#### DIRECTIONS FOR THIS TASK
Reproduce the lines below exactly, from the one containing "You are a GUI" through the one containing "Viewport: 980px width, 640px height.", both included. Leave out any pictures.

#### INPUT
+++
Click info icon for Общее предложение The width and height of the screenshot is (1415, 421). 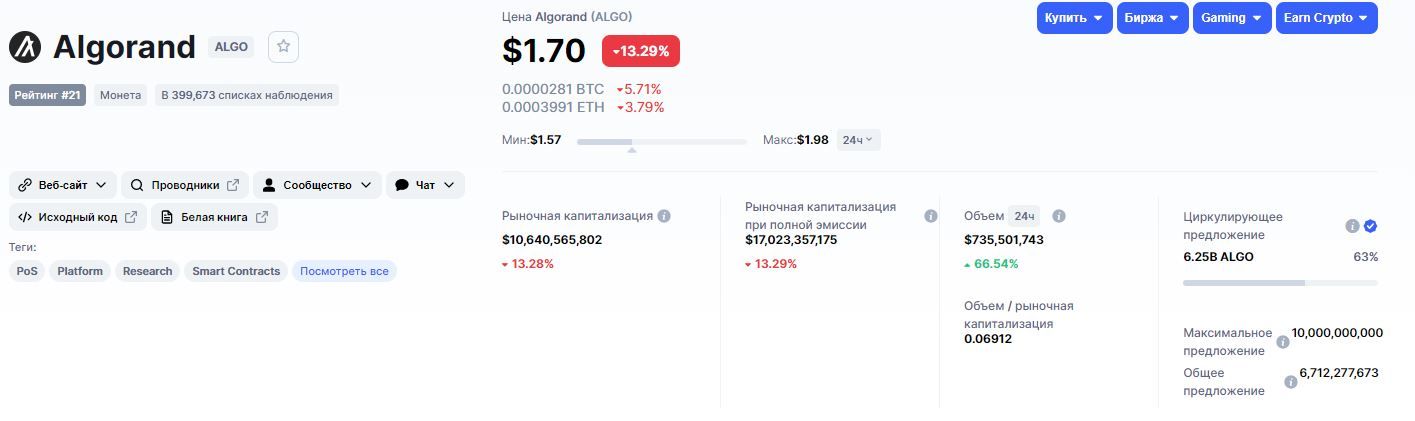(1290, 382)
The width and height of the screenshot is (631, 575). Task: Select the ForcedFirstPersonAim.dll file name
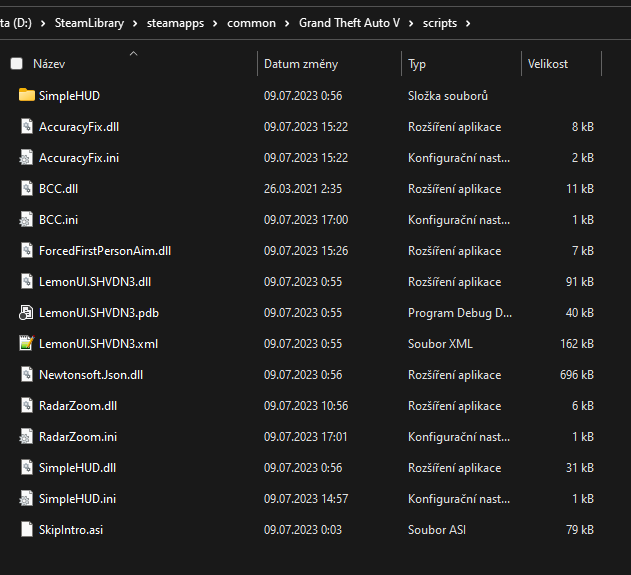point(105,250)
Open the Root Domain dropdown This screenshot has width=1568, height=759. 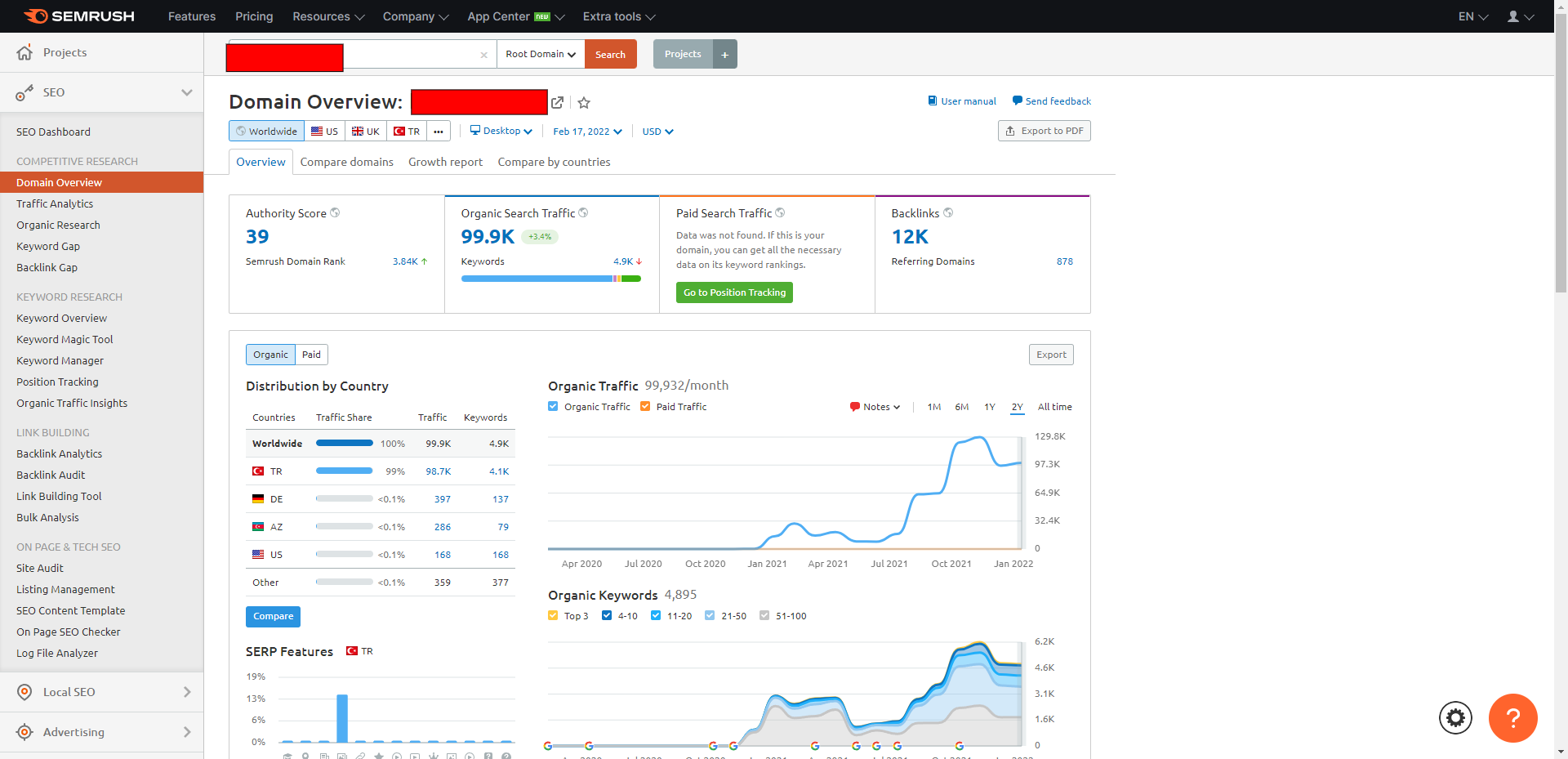point(541,55)
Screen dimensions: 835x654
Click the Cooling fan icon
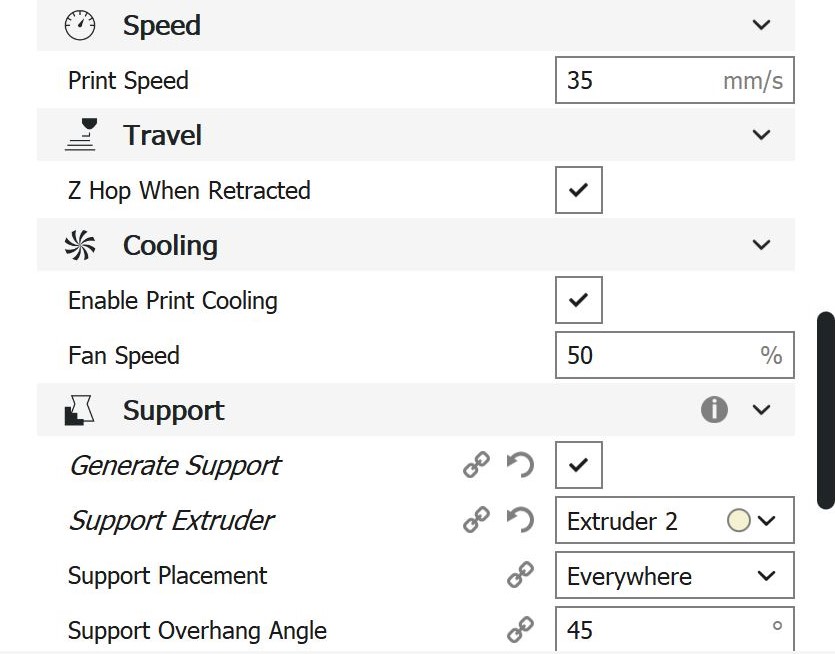(x=80, y=245)
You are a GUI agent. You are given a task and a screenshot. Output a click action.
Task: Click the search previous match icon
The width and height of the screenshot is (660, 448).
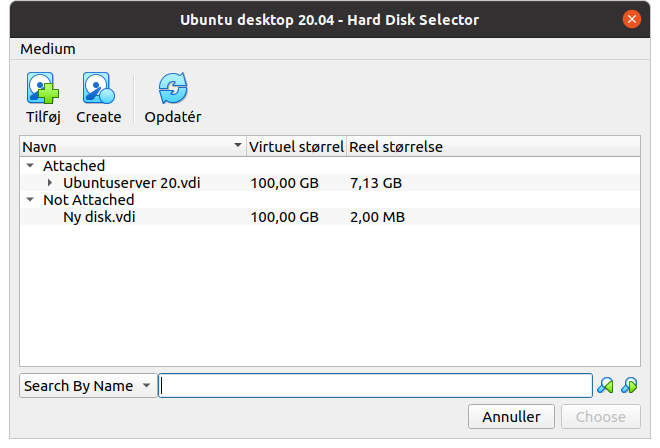[605, 385]
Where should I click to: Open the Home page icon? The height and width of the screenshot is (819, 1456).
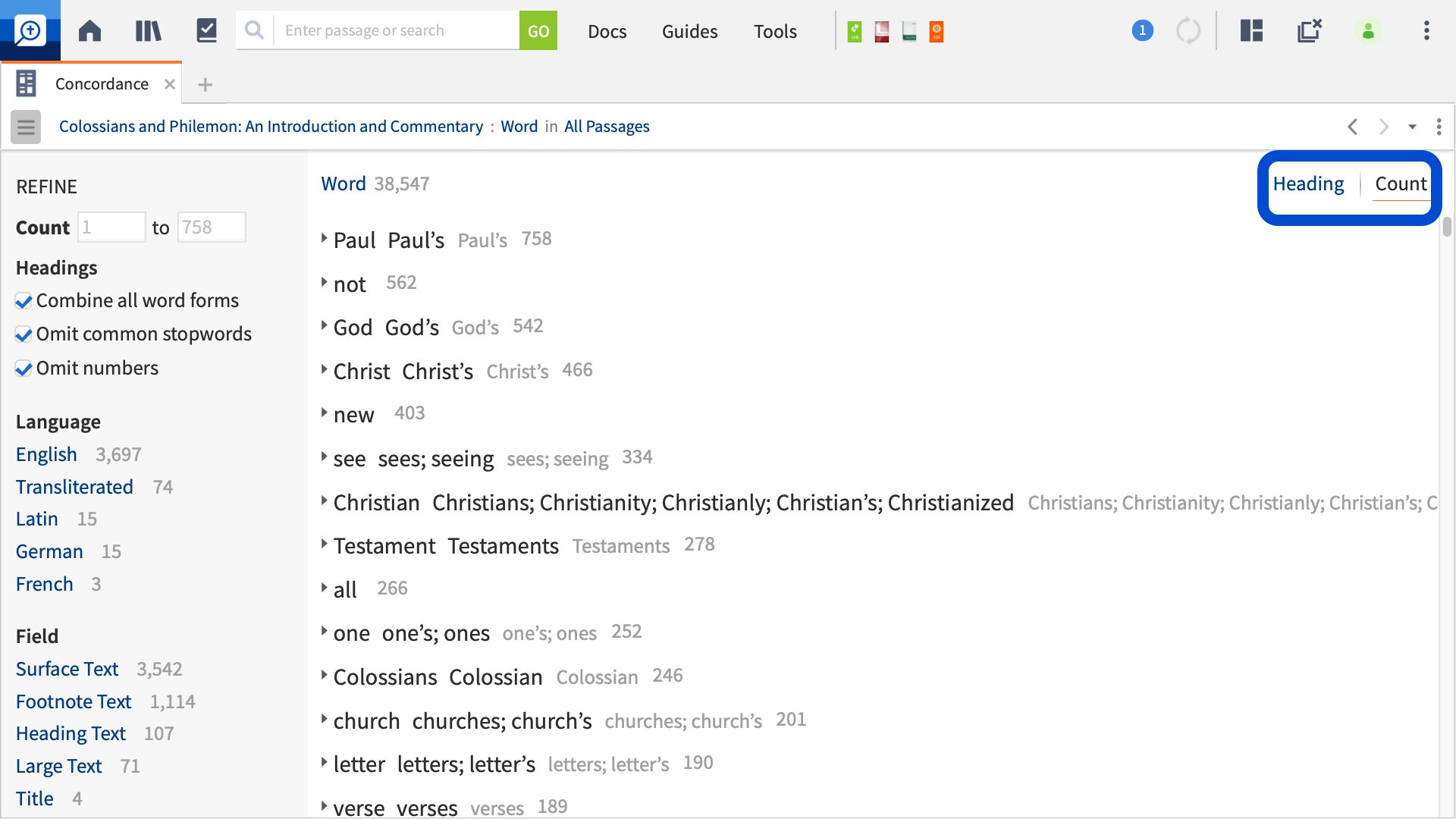pos(89,30)
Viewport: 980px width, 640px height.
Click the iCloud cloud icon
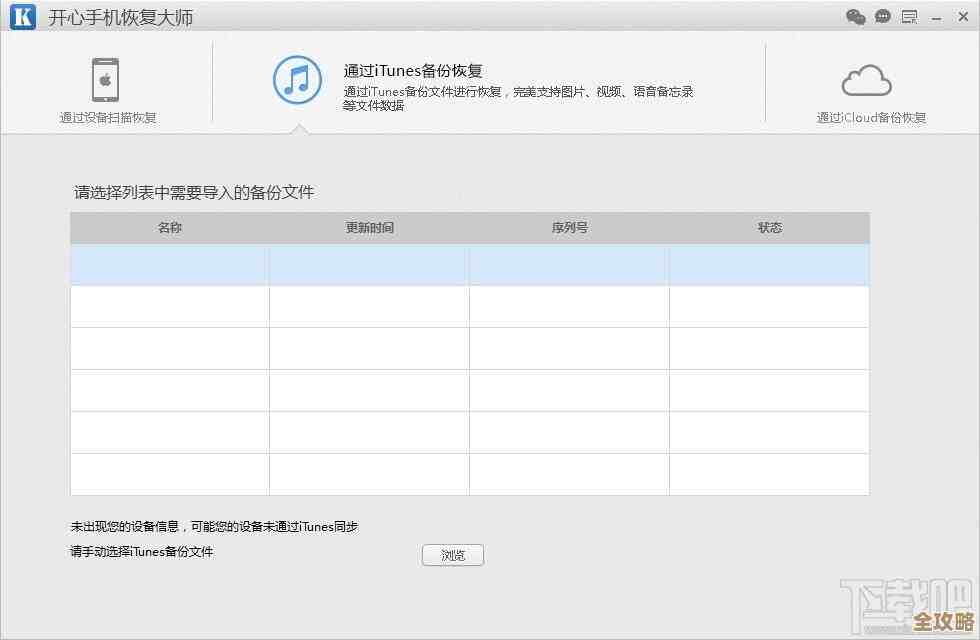866,79
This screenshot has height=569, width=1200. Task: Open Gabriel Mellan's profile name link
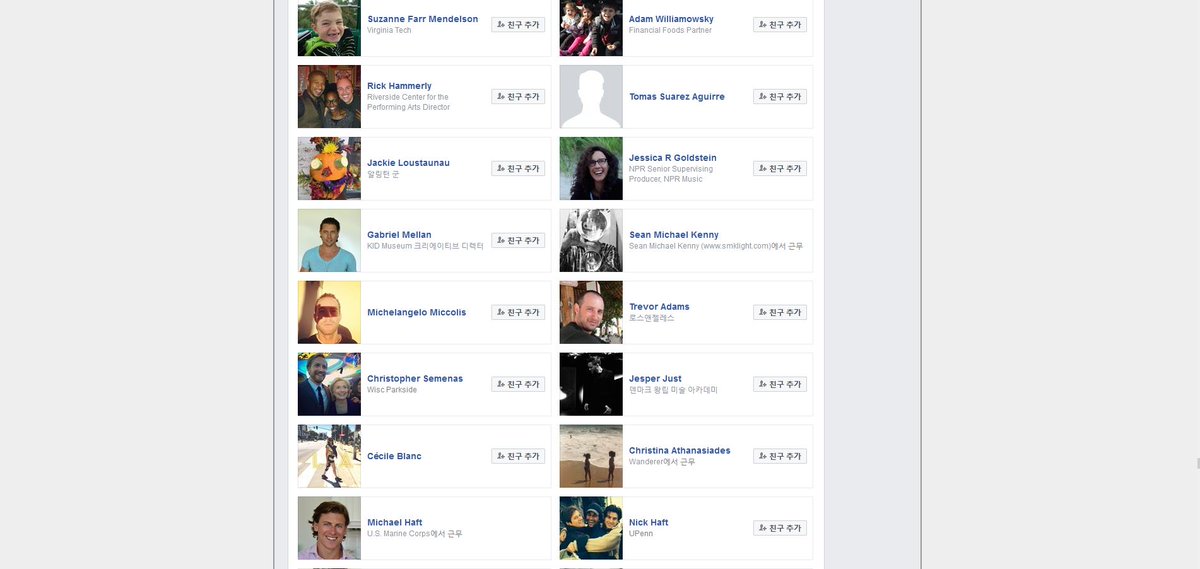pyautogui.click(x=399, y=235)
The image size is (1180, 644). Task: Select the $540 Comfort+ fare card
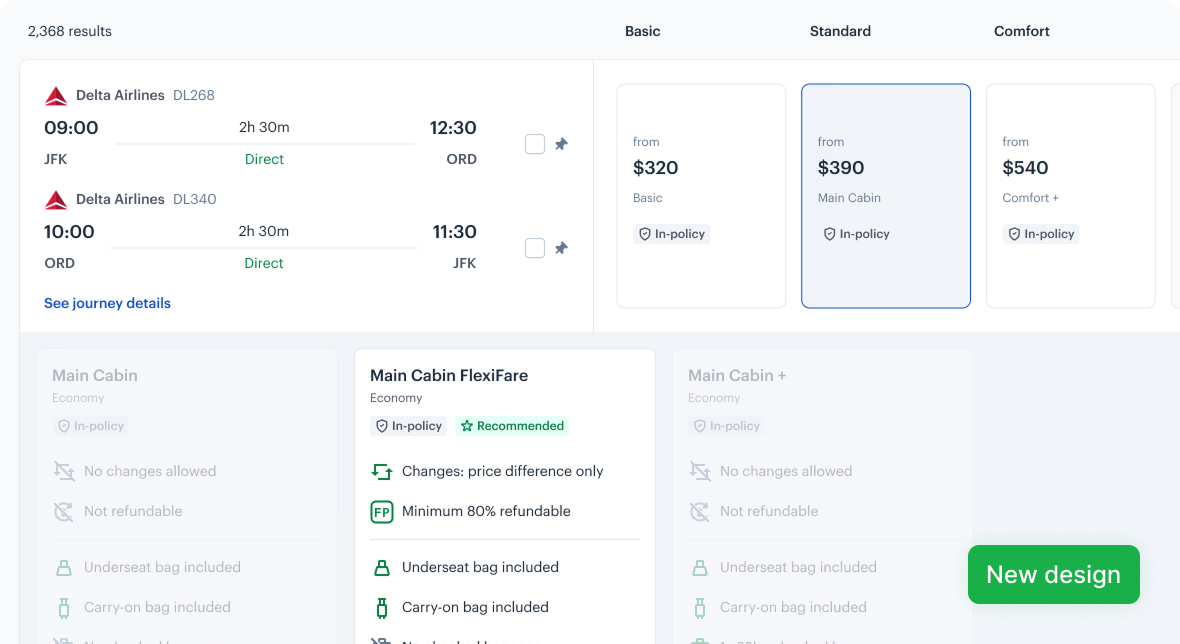(x=1070, y=195)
+++
#### TASK RESULT
You are a GUI agent. You are given a task and a screenshot. Output a click action.
Task: Click the search previous match icon
The width and height of the screenshot is (660, 448).
[605, 385]
Where should I click to: Open the Home page icon? The height and width of the screenshot is (819, 1456).
pos(89,30)
Viewport: 980px width, 640px height.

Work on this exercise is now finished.